TBI report on nurse killing patient: 'Vaught admitted she f----- up"

Posted at 4:58 PM, Mar 27, 2019
and last updated 2019-03-27 18:06:26-04

NASHVILLE, Tenn. (WTVF) — A report released by Tennessee Bureau of Investigation says the Vanderbilt nurse accused of killing a patient with the wrong drug admitted to it, saying she had "f----- up."

Radonda Vaught was working as a Registered Nurse at Vanderbilt University Medical Center when she mistakenly gave a patient the wrong drug, ultimately killing the patient.

She is no longer an employee at VUMC and was indicted by the Davidson County Grand Jury on charges of Impaired Adult Abuse and Reckless Homicide.

The report by the Tennessee Bureau of Investigation explains how the mistake happened and that Vaught takes responsibility for the error.

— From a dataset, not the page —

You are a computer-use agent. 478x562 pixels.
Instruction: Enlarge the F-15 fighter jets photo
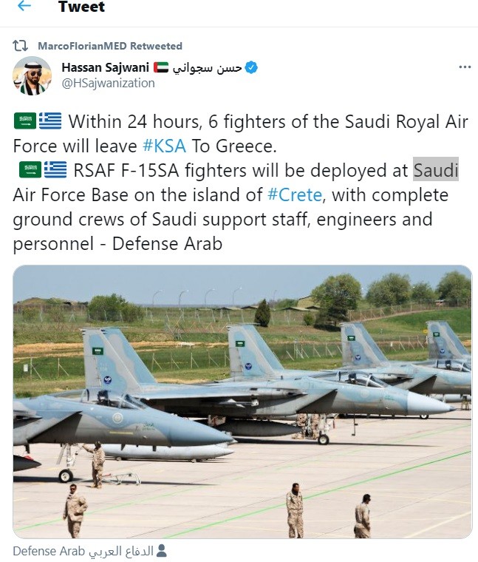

When she went to the Accudose machine to pull the medication Versed for the patient. It wasn't pulling up in the machine; so she said she overrode the system and typed "VE" to search it and selected the first medication to pop up on the list. Vecuronium Bromide). The system asked for a reason for the override but she couldn't remember what she listed.

The report goes on to explain that Vaught checked the back of the vial but never saw the front or top of the vial, which has warnings listed. She said under the advisement of her Unit Manager, she never scanned the vial to put it into the medical record.

According to the report, Vaught said she shouldn't have been distracted with anything but the medication at the time and should not have overrode the system in order to have it dispensed.

She said she was thinking, "I probably just killed a patient...What did I do to this patient if I didn't kill her...What kind of life changing things did I just put this patient and her family through?"

A Vanderbilt University Medical Center letter says the system alerts the user that Vecuronium Bromide "might cause patient harm," "paralyzing agent" and that there were five screens she needed to go through before administering the drug.

Since the incident, Vaught has been supported by a large group of fellow nurses from throughout Tennessee and even neighboring states.